Lavabit Challenges Contempt Order: An Analysis of Its Arguments - CWuestefeld
http://www.volokh.com/2013/10/11/lavabit-challenges-contempt-order/

======
rayiner
Argument #1 is really the damning thing for Lavabit. The scope of the subpoena
power isn't some new invention of the surveillance state. The quote from U.S.
v. Calandra ("the public is entitled to every man's evidence") dates to 1742:
[http://supreme.justia.com/cases/federal/us/317/424/case.html...](http://supreme.justia.com/cases/federal/us/317/424/case.html#F2/1).
It wasn't a new concept then either. The idea of e-mail accounts the
government can't access with an appropriate court order is deeply incompatible
with how Anglo-American law conceives of the powers of courts.

There's a comment by "Jessica Darko" on the linked-to blog that I think
warrants addressing. There is a big difference between a "search" for the
purposes of the 4th amendment and a subpoena of a third party. Say the
government is investigating Bob for tax fraud.
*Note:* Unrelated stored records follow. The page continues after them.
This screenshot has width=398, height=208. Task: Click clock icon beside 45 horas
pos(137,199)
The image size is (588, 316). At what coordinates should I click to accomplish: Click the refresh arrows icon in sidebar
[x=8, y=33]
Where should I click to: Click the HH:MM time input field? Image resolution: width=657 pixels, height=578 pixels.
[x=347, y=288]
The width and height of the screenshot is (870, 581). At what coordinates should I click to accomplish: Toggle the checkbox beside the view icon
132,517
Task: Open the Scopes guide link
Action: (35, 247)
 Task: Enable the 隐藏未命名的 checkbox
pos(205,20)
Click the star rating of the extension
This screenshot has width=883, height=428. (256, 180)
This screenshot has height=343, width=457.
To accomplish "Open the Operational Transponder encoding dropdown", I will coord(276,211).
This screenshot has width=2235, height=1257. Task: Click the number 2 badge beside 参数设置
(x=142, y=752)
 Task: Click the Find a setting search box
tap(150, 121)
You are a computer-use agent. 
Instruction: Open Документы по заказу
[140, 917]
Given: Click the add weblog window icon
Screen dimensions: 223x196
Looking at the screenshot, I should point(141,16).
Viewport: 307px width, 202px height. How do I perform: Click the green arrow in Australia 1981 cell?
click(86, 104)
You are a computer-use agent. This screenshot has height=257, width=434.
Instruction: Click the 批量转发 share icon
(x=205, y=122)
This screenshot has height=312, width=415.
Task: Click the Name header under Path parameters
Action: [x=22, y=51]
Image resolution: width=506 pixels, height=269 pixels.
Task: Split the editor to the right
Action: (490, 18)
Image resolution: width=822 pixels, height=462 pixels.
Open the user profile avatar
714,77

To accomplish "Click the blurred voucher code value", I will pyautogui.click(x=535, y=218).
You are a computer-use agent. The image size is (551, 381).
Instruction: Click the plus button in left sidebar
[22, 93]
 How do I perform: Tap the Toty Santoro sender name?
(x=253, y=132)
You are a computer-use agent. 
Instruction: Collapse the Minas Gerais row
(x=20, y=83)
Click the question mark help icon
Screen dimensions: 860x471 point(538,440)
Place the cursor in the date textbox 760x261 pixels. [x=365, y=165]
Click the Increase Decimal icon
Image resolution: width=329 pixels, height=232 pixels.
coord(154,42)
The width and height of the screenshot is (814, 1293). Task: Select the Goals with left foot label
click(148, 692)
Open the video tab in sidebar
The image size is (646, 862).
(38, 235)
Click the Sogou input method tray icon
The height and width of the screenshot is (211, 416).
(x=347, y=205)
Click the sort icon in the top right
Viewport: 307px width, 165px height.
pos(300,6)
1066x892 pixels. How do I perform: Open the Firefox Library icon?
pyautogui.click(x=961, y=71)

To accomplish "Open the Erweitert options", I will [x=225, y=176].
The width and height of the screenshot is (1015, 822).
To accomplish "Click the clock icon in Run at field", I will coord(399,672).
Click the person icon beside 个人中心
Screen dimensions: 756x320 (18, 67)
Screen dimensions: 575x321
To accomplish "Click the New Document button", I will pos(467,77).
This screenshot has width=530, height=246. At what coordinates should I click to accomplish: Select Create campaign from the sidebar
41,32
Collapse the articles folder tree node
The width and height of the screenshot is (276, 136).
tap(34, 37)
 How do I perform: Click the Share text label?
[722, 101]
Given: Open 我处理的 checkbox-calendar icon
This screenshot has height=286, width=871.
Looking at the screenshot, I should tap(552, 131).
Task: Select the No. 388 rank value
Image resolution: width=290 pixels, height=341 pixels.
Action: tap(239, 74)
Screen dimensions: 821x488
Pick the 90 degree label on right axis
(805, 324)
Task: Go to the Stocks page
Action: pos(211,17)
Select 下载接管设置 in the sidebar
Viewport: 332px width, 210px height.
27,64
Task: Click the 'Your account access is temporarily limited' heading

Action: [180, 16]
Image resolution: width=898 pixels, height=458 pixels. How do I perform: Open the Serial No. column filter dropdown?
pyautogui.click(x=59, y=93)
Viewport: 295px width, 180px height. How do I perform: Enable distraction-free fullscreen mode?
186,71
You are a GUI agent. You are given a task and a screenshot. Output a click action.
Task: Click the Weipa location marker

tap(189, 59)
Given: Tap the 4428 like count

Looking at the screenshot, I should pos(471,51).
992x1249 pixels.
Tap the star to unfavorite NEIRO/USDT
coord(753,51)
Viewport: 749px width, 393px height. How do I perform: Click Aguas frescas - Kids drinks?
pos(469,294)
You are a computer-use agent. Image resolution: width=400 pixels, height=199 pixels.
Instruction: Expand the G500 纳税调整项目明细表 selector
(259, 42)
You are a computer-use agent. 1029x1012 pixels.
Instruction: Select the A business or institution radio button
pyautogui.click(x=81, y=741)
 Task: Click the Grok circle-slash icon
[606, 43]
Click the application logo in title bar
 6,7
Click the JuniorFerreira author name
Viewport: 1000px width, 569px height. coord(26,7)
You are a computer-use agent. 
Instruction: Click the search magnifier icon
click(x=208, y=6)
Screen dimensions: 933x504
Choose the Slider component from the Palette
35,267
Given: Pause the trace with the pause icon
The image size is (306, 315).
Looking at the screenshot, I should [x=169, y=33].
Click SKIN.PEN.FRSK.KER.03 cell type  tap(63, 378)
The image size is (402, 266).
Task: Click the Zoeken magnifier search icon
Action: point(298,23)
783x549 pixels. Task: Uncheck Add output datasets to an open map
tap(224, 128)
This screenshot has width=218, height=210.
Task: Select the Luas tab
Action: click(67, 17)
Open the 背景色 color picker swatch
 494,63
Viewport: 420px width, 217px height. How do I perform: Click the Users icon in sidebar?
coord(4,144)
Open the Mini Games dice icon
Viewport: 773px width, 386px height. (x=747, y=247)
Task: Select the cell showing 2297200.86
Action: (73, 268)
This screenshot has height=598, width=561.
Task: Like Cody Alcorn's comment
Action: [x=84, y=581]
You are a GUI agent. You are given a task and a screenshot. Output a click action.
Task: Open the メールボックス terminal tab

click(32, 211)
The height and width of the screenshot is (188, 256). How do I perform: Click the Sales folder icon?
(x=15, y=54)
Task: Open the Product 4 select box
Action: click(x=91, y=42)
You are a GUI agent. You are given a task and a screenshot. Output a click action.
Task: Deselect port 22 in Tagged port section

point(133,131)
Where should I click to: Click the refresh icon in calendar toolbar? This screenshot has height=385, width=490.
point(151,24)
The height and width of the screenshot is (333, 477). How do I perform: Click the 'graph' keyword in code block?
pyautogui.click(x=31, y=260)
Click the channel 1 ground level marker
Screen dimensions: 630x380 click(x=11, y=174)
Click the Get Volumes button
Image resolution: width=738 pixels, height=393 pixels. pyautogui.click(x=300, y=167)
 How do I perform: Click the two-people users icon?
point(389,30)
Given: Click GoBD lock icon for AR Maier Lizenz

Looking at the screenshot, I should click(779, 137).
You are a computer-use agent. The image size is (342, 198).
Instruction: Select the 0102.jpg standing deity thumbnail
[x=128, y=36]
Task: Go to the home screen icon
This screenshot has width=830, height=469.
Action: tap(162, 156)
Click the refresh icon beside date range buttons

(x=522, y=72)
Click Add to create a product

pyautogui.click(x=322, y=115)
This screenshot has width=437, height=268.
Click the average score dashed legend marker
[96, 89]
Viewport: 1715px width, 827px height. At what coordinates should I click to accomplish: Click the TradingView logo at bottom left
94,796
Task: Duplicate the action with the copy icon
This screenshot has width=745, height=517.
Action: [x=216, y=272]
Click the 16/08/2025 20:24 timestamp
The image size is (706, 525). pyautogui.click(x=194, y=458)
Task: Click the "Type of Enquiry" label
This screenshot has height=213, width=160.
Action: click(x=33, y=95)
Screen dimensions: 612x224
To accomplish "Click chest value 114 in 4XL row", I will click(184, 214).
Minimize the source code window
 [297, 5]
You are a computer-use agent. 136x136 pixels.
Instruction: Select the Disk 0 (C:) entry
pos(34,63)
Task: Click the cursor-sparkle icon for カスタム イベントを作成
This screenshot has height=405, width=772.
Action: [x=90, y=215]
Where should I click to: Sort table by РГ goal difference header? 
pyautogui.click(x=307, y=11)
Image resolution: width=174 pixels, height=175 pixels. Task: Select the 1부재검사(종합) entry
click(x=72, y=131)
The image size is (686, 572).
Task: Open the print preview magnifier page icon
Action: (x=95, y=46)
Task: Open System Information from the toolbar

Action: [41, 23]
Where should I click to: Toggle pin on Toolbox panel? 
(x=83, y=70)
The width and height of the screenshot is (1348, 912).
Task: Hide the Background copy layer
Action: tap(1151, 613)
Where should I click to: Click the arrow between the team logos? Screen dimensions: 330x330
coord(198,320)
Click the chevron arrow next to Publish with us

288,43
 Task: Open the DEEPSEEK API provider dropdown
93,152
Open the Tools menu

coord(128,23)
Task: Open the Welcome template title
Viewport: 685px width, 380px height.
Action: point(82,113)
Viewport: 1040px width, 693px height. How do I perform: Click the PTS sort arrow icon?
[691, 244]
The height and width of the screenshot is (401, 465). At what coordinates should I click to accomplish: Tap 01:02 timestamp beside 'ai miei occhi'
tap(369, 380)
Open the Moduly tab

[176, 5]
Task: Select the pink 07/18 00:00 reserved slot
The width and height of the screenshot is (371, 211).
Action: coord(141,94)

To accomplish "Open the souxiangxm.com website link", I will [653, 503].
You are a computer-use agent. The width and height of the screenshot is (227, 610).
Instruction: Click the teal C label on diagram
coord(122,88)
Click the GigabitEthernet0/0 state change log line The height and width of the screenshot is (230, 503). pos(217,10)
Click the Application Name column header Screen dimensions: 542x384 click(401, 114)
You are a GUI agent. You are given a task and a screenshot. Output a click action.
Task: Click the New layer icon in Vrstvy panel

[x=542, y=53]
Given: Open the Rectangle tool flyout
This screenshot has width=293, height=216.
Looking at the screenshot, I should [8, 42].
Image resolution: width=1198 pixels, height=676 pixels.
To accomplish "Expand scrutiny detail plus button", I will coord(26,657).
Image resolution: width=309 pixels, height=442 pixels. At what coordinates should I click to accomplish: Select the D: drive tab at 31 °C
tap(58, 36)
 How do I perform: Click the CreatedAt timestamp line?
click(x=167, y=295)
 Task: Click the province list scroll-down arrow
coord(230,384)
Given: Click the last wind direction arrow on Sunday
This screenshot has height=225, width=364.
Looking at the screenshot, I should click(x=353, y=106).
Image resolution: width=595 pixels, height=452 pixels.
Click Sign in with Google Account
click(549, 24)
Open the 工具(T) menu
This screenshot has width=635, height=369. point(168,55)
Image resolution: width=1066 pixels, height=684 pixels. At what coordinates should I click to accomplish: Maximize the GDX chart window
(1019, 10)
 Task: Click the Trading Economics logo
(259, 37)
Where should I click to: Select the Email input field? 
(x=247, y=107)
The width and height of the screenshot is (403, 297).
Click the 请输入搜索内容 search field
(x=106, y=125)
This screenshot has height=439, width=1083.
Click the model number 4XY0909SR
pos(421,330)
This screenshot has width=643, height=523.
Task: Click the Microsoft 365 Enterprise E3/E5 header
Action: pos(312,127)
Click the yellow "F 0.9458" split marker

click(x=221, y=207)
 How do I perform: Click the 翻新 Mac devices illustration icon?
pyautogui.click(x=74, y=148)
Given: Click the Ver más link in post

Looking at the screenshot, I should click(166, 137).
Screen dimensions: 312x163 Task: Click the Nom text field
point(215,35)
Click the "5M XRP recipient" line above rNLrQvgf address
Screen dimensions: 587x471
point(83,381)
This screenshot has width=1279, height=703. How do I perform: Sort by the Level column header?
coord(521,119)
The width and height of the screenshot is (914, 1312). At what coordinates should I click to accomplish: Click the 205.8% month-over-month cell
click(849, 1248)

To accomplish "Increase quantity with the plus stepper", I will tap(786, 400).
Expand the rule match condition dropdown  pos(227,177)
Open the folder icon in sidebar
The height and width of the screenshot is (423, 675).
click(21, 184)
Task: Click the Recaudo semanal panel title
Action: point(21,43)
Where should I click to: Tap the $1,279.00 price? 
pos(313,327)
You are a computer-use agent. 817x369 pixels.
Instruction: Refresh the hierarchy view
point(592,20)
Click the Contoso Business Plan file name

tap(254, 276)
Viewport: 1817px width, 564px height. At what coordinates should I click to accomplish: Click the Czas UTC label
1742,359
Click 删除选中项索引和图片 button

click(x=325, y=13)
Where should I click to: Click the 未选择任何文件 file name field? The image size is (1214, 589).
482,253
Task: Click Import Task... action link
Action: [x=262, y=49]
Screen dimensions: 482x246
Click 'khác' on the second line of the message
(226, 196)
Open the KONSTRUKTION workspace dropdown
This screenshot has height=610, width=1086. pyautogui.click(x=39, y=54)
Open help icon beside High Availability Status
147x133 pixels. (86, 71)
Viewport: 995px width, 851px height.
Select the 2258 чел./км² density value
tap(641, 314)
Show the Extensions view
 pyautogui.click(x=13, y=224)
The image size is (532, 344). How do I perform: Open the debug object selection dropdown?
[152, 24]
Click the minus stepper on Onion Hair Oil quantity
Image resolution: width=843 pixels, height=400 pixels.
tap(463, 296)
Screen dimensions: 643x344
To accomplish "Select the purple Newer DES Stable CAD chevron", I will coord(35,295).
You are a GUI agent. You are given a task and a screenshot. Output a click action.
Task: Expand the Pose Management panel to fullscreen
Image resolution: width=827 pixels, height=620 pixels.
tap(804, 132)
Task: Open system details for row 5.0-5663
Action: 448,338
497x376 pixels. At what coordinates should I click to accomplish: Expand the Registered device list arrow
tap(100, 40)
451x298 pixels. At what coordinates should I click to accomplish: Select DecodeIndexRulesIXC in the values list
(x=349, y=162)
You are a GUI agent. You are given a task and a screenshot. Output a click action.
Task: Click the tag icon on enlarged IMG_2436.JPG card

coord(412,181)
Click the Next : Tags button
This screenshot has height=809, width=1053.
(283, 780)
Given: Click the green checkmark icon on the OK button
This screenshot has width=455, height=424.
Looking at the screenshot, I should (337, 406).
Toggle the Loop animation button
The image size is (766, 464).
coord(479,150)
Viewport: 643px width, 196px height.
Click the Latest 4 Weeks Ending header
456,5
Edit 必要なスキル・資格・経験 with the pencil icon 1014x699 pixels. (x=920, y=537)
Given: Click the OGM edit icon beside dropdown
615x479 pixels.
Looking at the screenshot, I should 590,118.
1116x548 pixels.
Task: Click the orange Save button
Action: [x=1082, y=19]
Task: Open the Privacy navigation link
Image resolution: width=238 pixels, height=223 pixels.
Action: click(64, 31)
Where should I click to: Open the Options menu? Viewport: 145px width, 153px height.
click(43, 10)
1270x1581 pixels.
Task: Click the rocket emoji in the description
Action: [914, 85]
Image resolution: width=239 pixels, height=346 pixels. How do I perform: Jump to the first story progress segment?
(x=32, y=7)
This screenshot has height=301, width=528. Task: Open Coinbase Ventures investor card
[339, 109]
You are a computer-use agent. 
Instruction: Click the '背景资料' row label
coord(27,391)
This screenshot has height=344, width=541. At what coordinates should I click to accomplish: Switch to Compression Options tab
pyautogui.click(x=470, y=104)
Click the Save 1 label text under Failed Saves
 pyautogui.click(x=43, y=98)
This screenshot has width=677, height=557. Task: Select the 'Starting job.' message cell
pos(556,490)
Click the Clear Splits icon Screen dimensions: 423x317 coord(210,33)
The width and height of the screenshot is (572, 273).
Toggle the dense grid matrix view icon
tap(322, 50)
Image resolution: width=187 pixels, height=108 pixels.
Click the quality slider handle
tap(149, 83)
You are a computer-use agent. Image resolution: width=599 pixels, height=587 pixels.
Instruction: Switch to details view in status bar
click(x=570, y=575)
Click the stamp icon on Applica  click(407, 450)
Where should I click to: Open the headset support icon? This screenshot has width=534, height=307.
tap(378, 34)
It's a "search" subject to 4th
amendment protections for the government to break into Bob's house and go
through his drawers. It's not a "search" for the government to subpoena his
accountant for any relevant financial records. It's a "search" for the
government to break into the accountant's office to get those records, but the
accountant can't hold up the 4th amendment as a shield against turning over
those records pursuant to a court order.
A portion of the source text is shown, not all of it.